To finesse our understanding of the variegated landscape of tumors, our research ventured into uncharted territories with a detailed pan-cancer analysis of XPO family members, spanning 33 cancers from The Cancer Genome Atlas (TCGA)(Weinstein et al. 2013). Our quest transcended the frontiers of gene expression, navigating through the labyrinth of complex relationships entwining XPO genes with survival rates, immune subtypes, stemness, the tumor microenvironment (TME), drug sensitivity, and DNA methylation.
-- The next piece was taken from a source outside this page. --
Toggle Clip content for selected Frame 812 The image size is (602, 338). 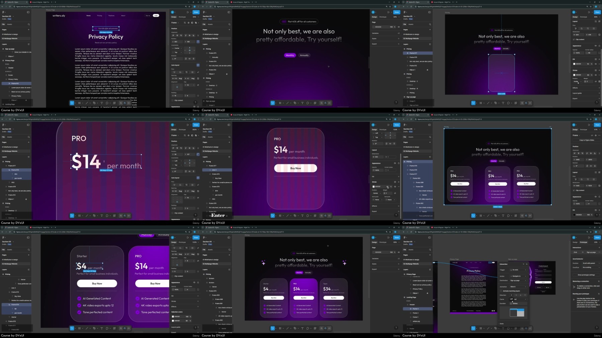[x=173, y=100]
Armed with advanced bioinformatics and the treasure trove of public databases, we embarked on a comprehensive comparative odyssey, accentuating the congruencies and disparities in molecular features and clinical impacts of XPOs skirting the contours of cancer types. This analytical crucible not only hones our pre-existing arsenal of knowledge but also catapults these findings to the forefront in the bespoke tailoring of cancer therapies, marking a watershed moment in translational oncology.